On 18 October 2023, the Russian State Duma (lower house of parliament) voted unanimously to de-ratify the Comprehensive Test Ban Treaty (CTBT). The treaty seeks to ban nuclear tests of all kinds, by all states, anywhere. It has 187 signatories and 178 ratifications. Russia had signed the CTBT on 24 September 1996, once it was opened for signature, and ratified the treaty in 2000. While signing a treaty politically binds the signatory, its ratification is the real deal involving incorporation of the same international obligations into the state’s domestic laws.
On 6th October, Mikhail Ulyanov, Russian representative to the CTBT Organization (CTBTO), tweeted that ‘#Russia plans to revoke ratification (which took place in the year 2000) of the Comprehensive Nuclear-Test-Ban Treaty.’ His tweet was a follow-up to President Putin’s announcement that Russia could reverse its ratification of the CTBT and that ‘with a new weapon – you need to make sure that the special warhead will work without failures.’ However, Ulyanov’s tweet further clarified that, ‘The aim is to be on equal footing with the #US who signed the Treaty, but didn’t ratify it. Revocation doesn’t mean the intention to resume nuclear tests.’ It is noteworthy that United States and China are the only nuclear weapon states, recognised by the Nuclear Non-Proliferation Treaty (NPT), who have not yet ratified the treaty. The US expressed concern and stated, ‘A move like this by any State Party needlessly endangers the global norm against nuclear explosive testing.’ However, the US’ high moral ground remains questionable given its own non-ratification.
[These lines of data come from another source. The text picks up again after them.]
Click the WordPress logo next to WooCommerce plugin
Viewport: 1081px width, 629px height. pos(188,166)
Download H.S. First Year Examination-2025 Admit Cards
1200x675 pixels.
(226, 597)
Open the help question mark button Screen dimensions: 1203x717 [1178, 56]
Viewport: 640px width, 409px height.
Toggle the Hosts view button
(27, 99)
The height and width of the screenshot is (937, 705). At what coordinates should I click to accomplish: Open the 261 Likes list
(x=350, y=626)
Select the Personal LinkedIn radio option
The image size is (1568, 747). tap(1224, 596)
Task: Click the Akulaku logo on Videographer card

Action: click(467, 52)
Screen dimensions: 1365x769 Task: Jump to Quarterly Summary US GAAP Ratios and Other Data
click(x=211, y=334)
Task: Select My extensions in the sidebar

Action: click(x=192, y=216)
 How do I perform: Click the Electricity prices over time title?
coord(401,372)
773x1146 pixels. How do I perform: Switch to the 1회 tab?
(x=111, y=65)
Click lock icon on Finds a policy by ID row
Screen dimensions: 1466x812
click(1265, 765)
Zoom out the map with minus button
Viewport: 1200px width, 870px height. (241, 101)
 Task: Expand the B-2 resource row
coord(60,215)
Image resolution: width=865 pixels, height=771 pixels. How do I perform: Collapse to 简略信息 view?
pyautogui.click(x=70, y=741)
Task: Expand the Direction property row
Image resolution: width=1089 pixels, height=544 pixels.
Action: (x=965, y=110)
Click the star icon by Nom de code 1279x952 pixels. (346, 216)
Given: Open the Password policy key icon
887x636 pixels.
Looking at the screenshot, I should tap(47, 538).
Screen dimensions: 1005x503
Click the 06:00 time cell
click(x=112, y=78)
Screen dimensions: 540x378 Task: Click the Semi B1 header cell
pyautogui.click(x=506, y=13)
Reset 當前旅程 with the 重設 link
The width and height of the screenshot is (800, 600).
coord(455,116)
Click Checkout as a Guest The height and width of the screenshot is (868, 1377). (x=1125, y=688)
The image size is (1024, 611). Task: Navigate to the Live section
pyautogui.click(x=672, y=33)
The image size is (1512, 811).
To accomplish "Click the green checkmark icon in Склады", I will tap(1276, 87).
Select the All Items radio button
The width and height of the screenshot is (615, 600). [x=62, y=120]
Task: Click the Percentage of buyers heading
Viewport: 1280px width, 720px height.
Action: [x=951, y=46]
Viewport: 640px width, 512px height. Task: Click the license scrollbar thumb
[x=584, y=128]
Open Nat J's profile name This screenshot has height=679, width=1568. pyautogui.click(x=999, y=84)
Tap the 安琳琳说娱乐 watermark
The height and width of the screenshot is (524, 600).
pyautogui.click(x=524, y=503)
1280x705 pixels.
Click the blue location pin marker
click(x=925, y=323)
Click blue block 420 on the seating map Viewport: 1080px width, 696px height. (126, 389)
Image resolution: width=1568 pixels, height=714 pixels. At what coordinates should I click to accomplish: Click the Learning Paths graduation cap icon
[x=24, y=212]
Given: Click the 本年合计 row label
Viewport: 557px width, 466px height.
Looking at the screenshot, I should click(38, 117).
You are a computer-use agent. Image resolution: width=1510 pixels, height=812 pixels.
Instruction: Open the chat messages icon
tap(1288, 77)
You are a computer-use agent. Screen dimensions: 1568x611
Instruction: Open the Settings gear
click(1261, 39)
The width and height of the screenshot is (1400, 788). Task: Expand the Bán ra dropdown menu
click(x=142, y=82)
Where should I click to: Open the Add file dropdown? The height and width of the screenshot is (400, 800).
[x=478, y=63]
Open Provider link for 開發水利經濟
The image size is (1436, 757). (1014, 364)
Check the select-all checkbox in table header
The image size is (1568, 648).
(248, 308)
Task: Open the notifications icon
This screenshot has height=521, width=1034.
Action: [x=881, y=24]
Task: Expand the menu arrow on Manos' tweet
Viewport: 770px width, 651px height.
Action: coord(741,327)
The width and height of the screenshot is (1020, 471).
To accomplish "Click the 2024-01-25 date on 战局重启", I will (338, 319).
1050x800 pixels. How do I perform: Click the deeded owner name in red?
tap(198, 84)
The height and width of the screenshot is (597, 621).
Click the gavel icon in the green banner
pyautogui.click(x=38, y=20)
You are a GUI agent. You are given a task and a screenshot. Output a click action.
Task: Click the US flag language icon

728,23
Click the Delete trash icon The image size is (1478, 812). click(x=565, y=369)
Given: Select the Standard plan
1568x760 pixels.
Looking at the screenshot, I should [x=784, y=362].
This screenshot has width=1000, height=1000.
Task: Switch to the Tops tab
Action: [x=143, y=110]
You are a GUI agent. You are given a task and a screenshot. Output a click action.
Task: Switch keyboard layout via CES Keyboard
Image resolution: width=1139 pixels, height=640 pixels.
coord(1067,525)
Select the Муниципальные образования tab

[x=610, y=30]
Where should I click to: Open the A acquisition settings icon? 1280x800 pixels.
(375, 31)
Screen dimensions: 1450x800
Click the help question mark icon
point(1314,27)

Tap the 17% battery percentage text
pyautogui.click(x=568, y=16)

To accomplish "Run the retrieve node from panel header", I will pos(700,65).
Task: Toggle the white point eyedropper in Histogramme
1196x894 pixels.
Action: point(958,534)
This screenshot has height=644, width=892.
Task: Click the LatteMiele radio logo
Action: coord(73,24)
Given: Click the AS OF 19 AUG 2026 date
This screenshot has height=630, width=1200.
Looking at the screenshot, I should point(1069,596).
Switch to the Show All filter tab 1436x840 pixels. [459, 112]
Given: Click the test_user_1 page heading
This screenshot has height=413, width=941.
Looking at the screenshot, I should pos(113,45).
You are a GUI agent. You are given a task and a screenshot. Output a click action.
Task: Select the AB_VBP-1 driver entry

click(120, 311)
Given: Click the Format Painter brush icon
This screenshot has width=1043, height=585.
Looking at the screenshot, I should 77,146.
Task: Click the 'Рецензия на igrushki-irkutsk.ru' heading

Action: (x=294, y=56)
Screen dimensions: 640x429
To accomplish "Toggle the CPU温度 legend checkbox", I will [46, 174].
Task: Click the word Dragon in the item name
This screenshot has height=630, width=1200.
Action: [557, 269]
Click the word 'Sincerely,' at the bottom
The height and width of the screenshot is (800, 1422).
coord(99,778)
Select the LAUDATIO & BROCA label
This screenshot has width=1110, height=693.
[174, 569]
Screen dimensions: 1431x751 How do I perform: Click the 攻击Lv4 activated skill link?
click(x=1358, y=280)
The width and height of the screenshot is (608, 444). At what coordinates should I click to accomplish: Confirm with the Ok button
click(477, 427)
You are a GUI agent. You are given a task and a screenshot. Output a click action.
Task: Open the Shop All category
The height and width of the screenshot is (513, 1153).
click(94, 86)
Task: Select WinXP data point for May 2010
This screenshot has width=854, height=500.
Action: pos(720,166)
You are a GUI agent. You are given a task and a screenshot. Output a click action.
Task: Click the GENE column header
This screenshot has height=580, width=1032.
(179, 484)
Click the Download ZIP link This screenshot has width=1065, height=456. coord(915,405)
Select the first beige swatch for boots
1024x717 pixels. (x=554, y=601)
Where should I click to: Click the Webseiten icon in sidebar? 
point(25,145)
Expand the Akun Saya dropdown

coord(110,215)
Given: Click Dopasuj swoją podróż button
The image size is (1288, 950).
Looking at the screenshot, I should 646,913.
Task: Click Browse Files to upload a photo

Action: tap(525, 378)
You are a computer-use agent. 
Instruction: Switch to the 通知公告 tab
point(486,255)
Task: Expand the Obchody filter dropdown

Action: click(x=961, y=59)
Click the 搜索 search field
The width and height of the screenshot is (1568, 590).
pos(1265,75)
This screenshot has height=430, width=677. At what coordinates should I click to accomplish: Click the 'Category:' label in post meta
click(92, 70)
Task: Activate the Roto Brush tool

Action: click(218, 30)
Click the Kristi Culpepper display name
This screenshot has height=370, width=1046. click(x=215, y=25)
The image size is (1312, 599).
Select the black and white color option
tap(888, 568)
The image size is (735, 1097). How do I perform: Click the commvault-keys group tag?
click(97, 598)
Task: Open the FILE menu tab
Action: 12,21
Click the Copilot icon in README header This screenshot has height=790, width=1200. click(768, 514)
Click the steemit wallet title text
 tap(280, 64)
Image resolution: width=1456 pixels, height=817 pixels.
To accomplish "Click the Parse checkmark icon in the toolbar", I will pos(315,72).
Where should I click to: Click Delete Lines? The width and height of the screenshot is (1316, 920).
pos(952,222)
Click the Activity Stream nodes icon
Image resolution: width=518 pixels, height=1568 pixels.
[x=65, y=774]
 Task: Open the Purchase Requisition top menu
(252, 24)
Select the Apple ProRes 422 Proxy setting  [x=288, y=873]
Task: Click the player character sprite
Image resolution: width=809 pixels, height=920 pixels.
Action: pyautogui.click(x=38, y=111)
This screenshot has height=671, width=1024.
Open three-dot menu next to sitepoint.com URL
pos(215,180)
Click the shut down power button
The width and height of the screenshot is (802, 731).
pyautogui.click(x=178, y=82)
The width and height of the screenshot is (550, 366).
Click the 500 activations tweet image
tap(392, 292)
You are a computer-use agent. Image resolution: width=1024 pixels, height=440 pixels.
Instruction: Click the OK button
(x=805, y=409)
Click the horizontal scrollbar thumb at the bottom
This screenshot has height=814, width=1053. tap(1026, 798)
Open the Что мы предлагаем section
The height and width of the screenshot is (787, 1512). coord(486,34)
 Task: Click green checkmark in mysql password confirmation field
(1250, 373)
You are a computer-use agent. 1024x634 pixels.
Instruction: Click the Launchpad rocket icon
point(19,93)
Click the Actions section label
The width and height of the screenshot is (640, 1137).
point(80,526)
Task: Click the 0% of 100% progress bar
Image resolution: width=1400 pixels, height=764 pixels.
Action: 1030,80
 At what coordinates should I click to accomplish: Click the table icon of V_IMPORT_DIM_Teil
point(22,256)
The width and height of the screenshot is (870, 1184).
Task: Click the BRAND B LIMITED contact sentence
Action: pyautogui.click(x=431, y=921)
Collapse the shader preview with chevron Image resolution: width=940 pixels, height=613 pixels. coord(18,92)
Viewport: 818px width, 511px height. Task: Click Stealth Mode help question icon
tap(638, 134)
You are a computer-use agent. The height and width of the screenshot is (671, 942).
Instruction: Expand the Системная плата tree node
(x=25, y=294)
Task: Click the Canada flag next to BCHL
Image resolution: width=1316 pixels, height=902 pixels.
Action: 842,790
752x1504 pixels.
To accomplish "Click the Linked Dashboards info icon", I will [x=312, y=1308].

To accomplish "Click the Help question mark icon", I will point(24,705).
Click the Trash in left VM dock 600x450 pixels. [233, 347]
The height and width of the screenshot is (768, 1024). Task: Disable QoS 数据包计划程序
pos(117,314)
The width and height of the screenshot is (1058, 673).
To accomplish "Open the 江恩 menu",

The perils of nuclear testing became evident during the early years of the Cold War. However, due to immediate concerns about deterrence and warfare, it took nearly 50 years and multiple attempts from the first nuclear test before the CTBT was established in 1996, banning all forms of nuclear testing globally. Over 2,000 nuclear tests had already been conducted by the time CTBT was tabled for signing at the United Nations General Assembly. After 27 years, the treaty still awaits ratification by 8 out of the 44 states whose ratification is necessary for the treaty’s entry into force (i.e. becoming effective and legally binding on all member states). Of these 8 states, five have signed the treaty but are yet to ratify it (China, Egypt, Iran, Israel, and the US) and three (North Korea, India and Pakistan) have not signed. These 44 states were part of the negotiations on CTBT from 1994-96 and possessed nuclear power plants or research reactors at that time – hence making their membership of the treaty important for it to be effective. Given the intricate relationship between state sovereignty and international law, the latter essentially remains voluntary in nature and cannot be forced upon states. This is why even if CTBT enters into force, it won’t be binding on non-members.
As the CTBT awaited its entry into force, the CTBT Organization continued to expand its nuclear test detection and monitoring capabilities. Today, it provides a sophisticated apparatus to reliably detect a nuclear test anywhere in the world with its International Monitoring System (IMS); and the norm of non-testing has strengthened over the years with North Korea’s sporadic nuclear tests being the only exception. It can be argued that the biggest challenge to CTBT, today, is not its non-entry into force but Russian de-ratification.
Even though Russia has clarified that it doesn’t intend to resume nuclear testing unless the US does, the issue of resumption of nuclear testing has been talked about for some time now – starting with Trump Administrations’ consideration of resuming nuclear tests. Previously, reports from the US State Department’s Bureau of Arms Control, Verification and Compliance raised concerns over Russian and Chinese compliance with their CTBT obligations and another reason was considered to pressure China into engaging with the idea of trilateral arms control with the US and Russia.
According to CNN, satellite imagery analysed by Jeffery Lewis indicates recent expansions at three nuclear test sites. While they found no evidence of imminent nuclear test preparations, Lewis observed that, ‘There are really a lot of hints that we’re seeing that suggest Russia, China and the United States might resume nuclear testing.’ If these states move towards resumption of nuclear testing, others are likely to follow. Ashley Tellis believes that, ‘India may be compelled to test again, and when it does, it’s in US interest to avoid penalising it.’ If India exploits this opportunity, it is difficult to assume that Pakistan will not respond to such aggressive actions that can potentially undermine its nuclear deterrence.
A renewed arms race seems to be on the horizon. While previously it featured the US and Russia in the lead, it seems that others would be enthusiastic to follow this time around. Once this taboo against nuclear testing is breached, it is likely to have consequences for other aspects of the nuclear non-proliferation regime following the collapse of bilateral US-Russian arms control arrangement and this time it could take a more multilateral form. Ideally, these two states who have led various arms control and non-proliferation initiatives, need to recognise that their actions could undermine decades of investment in terms of political capital, technological infrastructure and generating a broad consensus on this critical issue among an otherwise divided international community. There are still two more steps before this de-ratification takes effect (the law will now go to the upper house, and then to Putin for signing); leaving time for all sides to weigh relative costs and benefits.